Muhammad K Lodhi 1, Rashid Ansari 1, Yingwei Yao 2, Gail M Keenan 2, Diana Wilkie 2, Ashfaq A Khokhar 3
PMCID: PMC5665368  NIHMSID: NIHMS878718  PMID: 29104962

Abstract

Readmission rates in the hospitals are increasingly being used as a benchmark to determine the quality of healthcare delivery to hospitalized patients. Around three-fourths of all hospital re-admissions can be avoided, saving billions of dollars. Many hospitals have now deployed electronic health record (EHR) systems that can be used to study issues that trigger readmission.However, most of the EHRs are high dimensional and sparsely populated, and analyzing such data sets is a Big Data challenge. The effect of some of the well-known dimension reduction techniques is minimized due to presence of non-linear variables. We use association mining as a dimension reduction method and the results are used to develop models, using data from an existing nursing EHR system, for predicting risk of re-admission to the hospitals. These models can help in determining effective treatments for patients to minimize the possibility of re-admission, bringing down the cost and increasing the quality of care provided to the patients. Results from the models show significantly accurate predictions of patient re-admission.

Keywords: electronic health records (EHR), predictive modeling, Re-admission

1 Introduction

Sparse and high dimensional datasets pose a serious challenge to existing data mining and machine learning methods, mainly because of their size and exponential complexity w.r.t dimensions. Due to these characteristics, the gap between our ability to process and analyze data and the rate at which it is accumulating is rapidly widening [1]. These data sets stem from diverse application areas, such as electronic health records (EHRs), biology, astronomy, web data, and medical imaging. Due to the presence of non-linear variables and their varying degree of importance in different domains, the problem is complex and extremely challenging. Different data mining techniques have been used to extract knowledge available in some of these data sets, albeit with limited success until now [2]. Various algorithms [3, 4] have been introduced, that use row-wise enumeration method instead of traditional column-wise enumeration method to address the dimensionality problem, however, they have their own limitations as they work best for dense high dimensional datasets, with significantly lower number of rows compared to number of columns. Different dimension reduction algorithms, such as Principal Component Analysis [5], Multi-Dimensional scaling [6] and Independent component analysis [7], are too restrictive due to their reliance on global linearity assumption. The context of various variables is also abated using these conventional dimensional reduction methods.

In this paper, we target the analysis of a high dimensional and sparse dataset that stems from nursing care EHRs. In such a dataset, thousands of variables consisting of vitals, drugs, tests, treatments, etc.exist (high dimensionality), yet only a limited number of them are tracked for any individual patient (sparse). While nursing care data are an important part of the EHR, it usually goes unnoticed when planning for the improvement of healthcare delivery systems [8]. Effective use of different data mining methods can be extremely helpful in provisioning of better care to the patient, and developing more effective care, and consequently help in decreasing the healthcare cost.

Historically, the data stored in EHRs has been used to monitor the progress of the patients, though recently, a lot of research is being performed to build predictive models using this data. We believe that EHR systems are also a perfect candidate to study big data issues due to size and heterogeneity of the data. Other industries have been using the big data methods to save costs. On the other hand, more than a trillion dollars are wasted annually in healthcare industry partly due to latest technology not being used to its fullest in healthcare [9]. Big data techniques can have a huge impact in reducing the healthcare costs that are expected to continue to markedly increase in the coming years [10].

Material provided:
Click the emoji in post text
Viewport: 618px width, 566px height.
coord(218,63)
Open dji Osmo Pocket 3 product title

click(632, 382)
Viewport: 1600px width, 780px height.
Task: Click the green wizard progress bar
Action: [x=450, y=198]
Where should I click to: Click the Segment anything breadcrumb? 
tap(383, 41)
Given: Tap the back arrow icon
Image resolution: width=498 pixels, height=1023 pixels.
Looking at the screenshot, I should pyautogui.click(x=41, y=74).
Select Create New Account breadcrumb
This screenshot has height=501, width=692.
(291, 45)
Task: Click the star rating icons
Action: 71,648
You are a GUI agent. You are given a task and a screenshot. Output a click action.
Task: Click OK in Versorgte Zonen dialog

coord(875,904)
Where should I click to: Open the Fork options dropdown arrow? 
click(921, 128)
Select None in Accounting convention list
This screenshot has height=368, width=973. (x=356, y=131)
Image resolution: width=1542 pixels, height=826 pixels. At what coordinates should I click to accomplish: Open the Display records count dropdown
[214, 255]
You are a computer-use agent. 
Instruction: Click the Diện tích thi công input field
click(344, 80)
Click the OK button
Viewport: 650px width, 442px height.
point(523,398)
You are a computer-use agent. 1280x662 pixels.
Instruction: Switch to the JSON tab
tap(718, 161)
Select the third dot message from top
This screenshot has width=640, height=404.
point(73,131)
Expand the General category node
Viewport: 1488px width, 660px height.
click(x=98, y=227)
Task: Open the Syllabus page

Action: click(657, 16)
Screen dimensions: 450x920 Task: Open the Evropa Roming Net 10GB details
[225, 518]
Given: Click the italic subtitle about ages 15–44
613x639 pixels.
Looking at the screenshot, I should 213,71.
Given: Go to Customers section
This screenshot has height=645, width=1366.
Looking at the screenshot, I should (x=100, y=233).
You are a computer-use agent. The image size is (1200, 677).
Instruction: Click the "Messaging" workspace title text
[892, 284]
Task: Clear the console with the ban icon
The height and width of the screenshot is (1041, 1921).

Task requirements: Carry on the excerpt on predicting hospital readmission from its last sentence. The lines have nothing to do with the excerpt on predicting hospital readmission.

Response to the exercise:
One of the reasons of the increasing costs of healthcare are the patient re-admissions to the hospitals. Reducing repeat hospitalizations can greatly reduce these costs. As with many other issues in the healthcare system, repeat hospitalizations often occur due to poor treatment provided to the patients [11, 12], more specifically,they are often caused by premature discharges [13] or communication breakdown between the patients and healthcare team while the patient is being discharged. These readmissions result in higher costs to taxpayers [14], costing as much as $45 billion annually [15, 16]. Medicare, along with other healthcare payers, are concerned with the cost of unnecessary readmissions as Medicare alone spends roughly $15 billion annually on repeat hospitalizations [17] and almost 20% of the patients are readmitted within 30 days after being discharged from the hospitals [18]. According to a report, almost 76% of repeat admissions can be avoided by improving care before and after the patient is discharged [19]. By decreasing these preventable repeat hospitalizations, overall productivity of the hospitals and staff can improve considerably [20, 21].

Avoidable re-admissions are a huge burden on hospital resources, including the workforce. In this study, our aim is to determine different nursing and patient factors that contribute towards patient re-admission to the hospital. Our objective is to construct predictive models that can predict whether a patient is at risk of being readmitted in near future. In particular, we focus on readmitted patients suffering from pain problems. Pain is a common problem that a patient has to endure even though patient comfort is of utmost importance. A plethora of research has been conducted to lessen pain problems for the patients, though no significant improvements have been made in this regard [22, 23].

To tackle the issue of re-admissions, a lot of research is being done. Several techniques and predictive models, which consider several patient factors, including socioeconomic status, marital status, sex, and age, among others, have been developed to predict readmission [24, 25]. Some recent research studies have used administrative data to predict patient readmission within a year [26-28]or even within a month after being discharged from the hospital [24, 29-32]. A few studies have only concentrated on a select group of patients [25, 27, 29, 31] or only on a single hospital [24, 25, 33]. Despite all the work, most of the predictive models have poor predictive capability and are too complex to be utilized in daily practice [26]. Furthermore, none of the aforementioned research studies have considered the effect of nursing care on patient re-admission.

2 Data Description

The data for this experiment has been obtained from the HANDS database [34], deployed in 9 units at four different hospitals. The HANDS is an EHR system, designed specifically to record nursing care provided to the patients. Nursing diagnoses were based on NANDA-I [35], outcomes on the Nursing Outcome Classification (NOC) [36] and nursing interventions on the Nursing Interventions Classifications (NIC) [37] terminologies. The data were collected for a period of three years from 2005 till 2008.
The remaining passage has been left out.